Sands officials were told that the consequences of the SAFE investigation could be hefty. "Laws relating to foreign exchange and regulations promulgated by SAFE, as well as other laws (such as those relating to corrupt practices) that might be applicable, allow for criminal prosecution of those in charge of, or responsible for, violations," warned a January 2009 memo from a law firm that handled legal issues for the company in China. The Sands and its executives were in a "very dangerous situation," according to the document.
The company faced a potential fine of up to $30 million, Mr. Yang said, until he helped get it reduced to $1.6 million.
There was also growing anger toward Mr. Adelson from government officials in Beijing and Macau, according to former executives and others with direct knowledge of the matter. Mr. Adelson's mercurial personality had managed to alienate many in Macau's government. Beijing officials' ire was aroused when Mr. Adelson's 2001 private meeting with China's vice premier was revealed during the 2008 Suen trial.
The episode represented a loss of face for the Beijing leadership, and one person close to the situation said the resulting push-back indicated Mr. Adelson had worn out his welcome in China.
In September 2008, a Sands lawyer asked the United States ambassador to China, Clark T. Randt Jr., to help arrange a meeting for Mr. Adelson with Vice President Xi Jinping, according to e-mails provided to The Times. But Mr. Randt relayed that the Chinese ambassador had told him a "lawsuit involving Congress" -- apparently the Suen case -- would make it difficult.
A Messy Breakup in Beijing
The Sands's breakup with its chief Beijing representative proved messy. Mr. Yang said he was suddenly dismissed in early 2009 by the Sands's head of Asian development, Eric Chiu, who said only that the firing had been ordered from company headquarters. A dispute between the Sands and Mr. Yang over repayment of money paid for the Adelson Center was eventually settled in court in Beijing.
It is unclear what ultimately became of the internal Sands inquiry into Mr. Yang and the missing money.
"In the end, the company's hasty exit from China caused bookkeeping errors, but multiple investigations have not found evidence of corrupt payments," said Mr. Weidner, the former Sands president, who was a major driver of the China engagement strategy.
A little-noticed transaction last month in Macau hinted that Mr.
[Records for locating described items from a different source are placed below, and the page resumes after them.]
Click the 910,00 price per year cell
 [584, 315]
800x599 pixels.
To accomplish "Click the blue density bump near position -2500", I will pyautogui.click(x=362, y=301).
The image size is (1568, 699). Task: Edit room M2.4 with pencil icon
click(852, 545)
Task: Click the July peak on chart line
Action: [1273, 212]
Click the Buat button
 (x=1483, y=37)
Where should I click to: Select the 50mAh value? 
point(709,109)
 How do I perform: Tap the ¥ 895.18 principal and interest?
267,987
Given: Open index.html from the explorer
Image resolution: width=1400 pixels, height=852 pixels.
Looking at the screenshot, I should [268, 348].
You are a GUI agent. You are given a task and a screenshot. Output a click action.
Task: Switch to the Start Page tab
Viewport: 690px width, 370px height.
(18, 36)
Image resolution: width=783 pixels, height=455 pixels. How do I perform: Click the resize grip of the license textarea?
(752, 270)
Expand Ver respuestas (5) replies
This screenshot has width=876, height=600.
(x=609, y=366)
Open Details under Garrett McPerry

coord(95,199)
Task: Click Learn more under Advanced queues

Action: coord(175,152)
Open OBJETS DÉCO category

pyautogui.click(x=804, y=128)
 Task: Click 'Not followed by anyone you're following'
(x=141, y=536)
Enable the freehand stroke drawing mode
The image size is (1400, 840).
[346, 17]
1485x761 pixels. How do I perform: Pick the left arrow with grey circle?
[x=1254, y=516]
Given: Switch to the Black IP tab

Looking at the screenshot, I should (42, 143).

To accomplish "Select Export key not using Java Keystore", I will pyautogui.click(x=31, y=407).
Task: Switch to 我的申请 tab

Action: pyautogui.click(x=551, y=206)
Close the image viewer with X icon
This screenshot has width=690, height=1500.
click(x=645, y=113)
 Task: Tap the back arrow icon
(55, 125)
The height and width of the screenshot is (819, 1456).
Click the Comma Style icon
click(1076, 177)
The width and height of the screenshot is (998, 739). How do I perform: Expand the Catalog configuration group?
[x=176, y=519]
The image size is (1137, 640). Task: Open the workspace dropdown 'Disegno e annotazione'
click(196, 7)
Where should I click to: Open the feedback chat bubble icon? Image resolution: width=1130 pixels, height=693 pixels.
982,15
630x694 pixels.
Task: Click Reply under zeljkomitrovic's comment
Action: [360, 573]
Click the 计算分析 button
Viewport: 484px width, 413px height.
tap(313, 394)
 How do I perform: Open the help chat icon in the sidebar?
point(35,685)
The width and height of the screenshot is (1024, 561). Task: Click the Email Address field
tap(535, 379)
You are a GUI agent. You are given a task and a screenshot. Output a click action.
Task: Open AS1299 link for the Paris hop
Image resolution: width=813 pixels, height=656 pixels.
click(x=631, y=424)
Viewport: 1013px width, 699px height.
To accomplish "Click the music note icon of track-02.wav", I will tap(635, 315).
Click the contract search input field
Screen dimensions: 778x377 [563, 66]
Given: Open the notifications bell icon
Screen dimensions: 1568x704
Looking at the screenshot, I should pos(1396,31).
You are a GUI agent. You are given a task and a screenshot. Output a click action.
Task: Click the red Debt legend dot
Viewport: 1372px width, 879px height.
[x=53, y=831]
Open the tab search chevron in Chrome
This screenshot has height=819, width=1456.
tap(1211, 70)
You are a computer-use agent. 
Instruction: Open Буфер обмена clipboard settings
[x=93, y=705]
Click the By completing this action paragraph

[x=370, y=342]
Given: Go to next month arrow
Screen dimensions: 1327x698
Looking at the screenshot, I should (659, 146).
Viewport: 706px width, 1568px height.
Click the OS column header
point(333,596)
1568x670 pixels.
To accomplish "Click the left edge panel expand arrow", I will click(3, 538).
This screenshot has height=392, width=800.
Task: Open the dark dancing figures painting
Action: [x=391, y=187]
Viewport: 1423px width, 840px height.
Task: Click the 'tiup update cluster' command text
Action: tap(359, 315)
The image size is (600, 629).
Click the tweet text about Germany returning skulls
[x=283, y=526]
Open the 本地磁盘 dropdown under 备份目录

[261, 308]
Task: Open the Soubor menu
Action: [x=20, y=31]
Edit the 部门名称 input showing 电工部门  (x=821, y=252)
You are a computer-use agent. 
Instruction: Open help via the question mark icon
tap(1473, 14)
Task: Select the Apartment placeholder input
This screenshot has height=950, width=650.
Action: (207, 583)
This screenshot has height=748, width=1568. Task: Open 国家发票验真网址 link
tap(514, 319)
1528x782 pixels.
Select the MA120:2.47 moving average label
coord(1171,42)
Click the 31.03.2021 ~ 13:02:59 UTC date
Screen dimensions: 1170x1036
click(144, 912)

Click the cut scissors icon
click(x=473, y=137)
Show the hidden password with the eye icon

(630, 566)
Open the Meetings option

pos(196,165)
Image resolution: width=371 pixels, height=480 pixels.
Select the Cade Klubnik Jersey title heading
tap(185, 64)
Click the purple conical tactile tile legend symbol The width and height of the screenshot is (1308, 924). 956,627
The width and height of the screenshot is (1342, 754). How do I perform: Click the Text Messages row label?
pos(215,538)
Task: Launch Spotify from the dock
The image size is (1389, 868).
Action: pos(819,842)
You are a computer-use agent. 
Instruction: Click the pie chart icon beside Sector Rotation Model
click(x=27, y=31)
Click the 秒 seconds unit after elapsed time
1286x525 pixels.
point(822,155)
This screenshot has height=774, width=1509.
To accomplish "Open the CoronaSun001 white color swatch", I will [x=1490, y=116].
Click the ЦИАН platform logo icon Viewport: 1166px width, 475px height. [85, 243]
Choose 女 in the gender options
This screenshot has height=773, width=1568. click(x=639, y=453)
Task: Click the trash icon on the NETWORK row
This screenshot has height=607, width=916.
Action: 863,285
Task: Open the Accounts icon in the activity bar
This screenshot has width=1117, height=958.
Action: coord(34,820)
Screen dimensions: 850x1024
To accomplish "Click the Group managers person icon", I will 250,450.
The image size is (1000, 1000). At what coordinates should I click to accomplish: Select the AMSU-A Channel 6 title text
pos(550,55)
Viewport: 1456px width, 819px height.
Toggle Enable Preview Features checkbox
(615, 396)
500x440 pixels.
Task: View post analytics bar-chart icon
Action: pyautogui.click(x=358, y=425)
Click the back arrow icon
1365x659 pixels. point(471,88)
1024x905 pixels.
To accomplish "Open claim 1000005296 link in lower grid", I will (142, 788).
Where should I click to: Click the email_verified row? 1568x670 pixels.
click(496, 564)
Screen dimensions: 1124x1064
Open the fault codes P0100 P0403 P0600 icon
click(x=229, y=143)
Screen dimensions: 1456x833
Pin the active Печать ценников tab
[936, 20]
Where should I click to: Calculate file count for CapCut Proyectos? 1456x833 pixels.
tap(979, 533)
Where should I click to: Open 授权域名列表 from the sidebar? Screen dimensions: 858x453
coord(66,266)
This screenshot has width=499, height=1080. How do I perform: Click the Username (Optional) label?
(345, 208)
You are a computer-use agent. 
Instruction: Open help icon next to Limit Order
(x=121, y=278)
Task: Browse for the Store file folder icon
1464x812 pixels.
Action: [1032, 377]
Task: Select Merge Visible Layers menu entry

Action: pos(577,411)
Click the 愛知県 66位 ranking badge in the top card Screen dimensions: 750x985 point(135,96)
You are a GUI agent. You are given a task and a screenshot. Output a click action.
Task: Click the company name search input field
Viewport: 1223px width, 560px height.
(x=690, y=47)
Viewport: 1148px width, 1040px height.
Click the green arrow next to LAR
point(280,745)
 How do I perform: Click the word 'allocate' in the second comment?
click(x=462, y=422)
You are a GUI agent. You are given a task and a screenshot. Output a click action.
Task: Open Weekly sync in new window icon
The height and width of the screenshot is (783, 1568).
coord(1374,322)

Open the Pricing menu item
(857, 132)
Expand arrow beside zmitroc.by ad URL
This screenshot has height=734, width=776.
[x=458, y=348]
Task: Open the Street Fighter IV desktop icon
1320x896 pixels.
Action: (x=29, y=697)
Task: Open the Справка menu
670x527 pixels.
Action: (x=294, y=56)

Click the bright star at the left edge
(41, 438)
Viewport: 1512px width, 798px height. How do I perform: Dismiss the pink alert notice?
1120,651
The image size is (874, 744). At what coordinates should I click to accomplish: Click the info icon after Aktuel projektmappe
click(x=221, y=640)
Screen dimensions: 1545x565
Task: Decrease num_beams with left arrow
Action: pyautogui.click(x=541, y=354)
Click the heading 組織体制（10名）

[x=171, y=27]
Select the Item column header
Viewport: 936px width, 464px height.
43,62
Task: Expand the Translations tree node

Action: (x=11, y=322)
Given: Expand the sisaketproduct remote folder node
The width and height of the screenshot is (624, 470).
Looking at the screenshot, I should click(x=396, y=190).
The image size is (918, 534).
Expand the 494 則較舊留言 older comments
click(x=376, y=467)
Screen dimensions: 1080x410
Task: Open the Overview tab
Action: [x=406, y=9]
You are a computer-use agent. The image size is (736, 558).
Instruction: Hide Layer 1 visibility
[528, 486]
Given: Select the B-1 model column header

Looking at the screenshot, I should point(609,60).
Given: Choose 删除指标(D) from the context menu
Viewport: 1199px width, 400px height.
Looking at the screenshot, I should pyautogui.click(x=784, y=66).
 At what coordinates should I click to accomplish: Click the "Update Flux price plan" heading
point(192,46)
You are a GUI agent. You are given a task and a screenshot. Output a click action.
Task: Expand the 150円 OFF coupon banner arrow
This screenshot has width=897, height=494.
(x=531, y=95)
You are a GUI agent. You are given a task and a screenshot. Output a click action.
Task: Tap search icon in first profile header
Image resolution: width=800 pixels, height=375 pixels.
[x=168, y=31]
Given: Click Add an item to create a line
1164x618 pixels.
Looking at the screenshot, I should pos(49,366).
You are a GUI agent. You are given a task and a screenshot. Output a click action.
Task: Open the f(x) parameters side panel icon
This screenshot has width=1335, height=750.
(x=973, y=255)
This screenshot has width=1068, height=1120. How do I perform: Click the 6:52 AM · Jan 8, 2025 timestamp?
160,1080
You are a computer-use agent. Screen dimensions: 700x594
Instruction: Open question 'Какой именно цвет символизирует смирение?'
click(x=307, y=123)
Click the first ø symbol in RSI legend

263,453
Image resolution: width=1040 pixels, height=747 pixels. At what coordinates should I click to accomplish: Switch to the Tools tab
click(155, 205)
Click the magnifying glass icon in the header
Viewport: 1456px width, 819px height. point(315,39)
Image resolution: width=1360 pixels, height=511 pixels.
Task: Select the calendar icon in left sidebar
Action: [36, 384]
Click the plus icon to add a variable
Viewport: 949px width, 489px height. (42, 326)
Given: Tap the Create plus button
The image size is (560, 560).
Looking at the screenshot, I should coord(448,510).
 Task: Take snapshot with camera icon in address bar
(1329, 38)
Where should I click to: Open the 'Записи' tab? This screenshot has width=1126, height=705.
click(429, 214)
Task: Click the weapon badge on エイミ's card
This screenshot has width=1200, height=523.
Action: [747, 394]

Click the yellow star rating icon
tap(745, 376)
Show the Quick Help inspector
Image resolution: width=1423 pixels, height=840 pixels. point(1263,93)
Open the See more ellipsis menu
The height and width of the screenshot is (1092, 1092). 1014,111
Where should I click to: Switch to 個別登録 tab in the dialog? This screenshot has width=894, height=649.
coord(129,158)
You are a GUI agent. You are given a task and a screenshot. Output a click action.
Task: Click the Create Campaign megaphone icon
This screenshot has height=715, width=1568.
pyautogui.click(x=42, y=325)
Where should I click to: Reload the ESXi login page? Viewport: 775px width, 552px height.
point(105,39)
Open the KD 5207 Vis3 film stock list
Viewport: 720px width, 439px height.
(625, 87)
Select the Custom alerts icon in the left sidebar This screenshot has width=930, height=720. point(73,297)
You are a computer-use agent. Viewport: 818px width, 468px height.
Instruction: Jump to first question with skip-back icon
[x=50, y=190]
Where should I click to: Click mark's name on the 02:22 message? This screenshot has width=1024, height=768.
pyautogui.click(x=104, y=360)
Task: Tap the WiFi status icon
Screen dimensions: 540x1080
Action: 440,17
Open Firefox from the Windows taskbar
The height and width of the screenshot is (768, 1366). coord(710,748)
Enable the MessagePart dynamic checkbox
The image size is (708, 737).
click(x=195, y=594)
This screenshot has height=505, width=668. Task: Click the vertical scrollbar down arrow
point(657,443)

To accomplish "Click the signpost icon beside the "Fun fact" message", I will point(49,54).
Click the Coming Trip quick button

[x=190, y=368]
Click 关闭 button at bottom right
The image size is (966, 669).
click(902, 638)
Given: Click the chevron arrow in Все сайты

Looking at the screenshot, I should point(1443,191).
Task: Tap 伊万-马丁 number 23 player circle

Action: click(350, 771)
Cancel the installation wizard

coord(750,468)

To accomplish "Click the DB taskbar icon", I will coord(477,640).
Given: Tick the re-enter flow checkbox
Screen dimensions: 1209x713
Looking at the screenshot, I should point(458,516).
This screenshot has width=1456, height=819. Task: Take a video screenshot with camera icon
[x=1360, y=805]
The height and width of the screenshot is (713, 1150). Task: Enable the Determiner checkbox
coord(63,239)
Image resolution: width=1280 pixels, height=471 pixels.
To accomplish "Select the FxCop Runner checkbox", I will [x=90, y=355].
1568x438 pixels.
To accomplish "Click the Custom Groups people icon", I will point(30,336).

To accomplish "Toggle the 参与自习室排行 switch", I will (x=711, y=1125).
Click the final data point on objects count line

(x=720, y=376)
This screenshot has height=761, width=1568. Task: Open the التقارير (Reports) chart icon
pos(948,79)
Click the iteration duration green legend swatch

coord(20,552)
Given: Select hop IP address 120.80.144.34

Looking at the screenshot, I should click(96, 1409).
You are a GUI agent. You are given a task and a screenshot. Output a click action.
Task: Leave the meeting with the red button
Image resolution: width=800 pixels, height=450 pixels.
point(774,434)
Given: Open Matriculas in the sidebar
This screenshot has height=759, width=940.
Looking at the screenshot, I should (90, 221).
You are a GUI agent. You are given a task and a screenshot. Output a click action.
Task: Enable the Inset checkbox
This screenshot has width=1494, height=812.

Yang has become problematic for the Sands. Ms. Mao, the finance executive, had also raised concerns about a contract Mr. Yang helped arrange for the operation of Sands's ferry between Hong Kong and Macau -- another venture being looked into by federal investigators. Last month, the Sands redid the agreement, cutting out a company tied to an associate of Mr. Yang. When asked why, a ferry official said, "It's top secret."
Today in Beijing, the first floor of the building that housed the trade center is a car showroom, stocked with shiny black sedans. An employee said that he remembers a sign that was removed. It said "Adelson Center" in Chinese.
But Mr. Adelson has hardly retreated. Sands executives say a renewed strategy of engaging with Beijing has improved relations. The Sands now has four casinos in Macau, which supply about half the company's profits.
Its business continues to be vulnerable to policy machinations in Beijing over issues as narrow as visa approvals and as sweeping as currency valuation. And, to some degree, that also makes the company dependent on American policy and attitudes toward China.
As Mr. Adelson has emerged as perhaps the biggest donor in the presidential race, he has remained defiant about the legal questions swirling around his company.
Asked about them at an industry conference last year, he said, "When the smoke clears, I am absolutely -- not 100 percent, but 1,000 percent -- positive that there won't be any fire below it."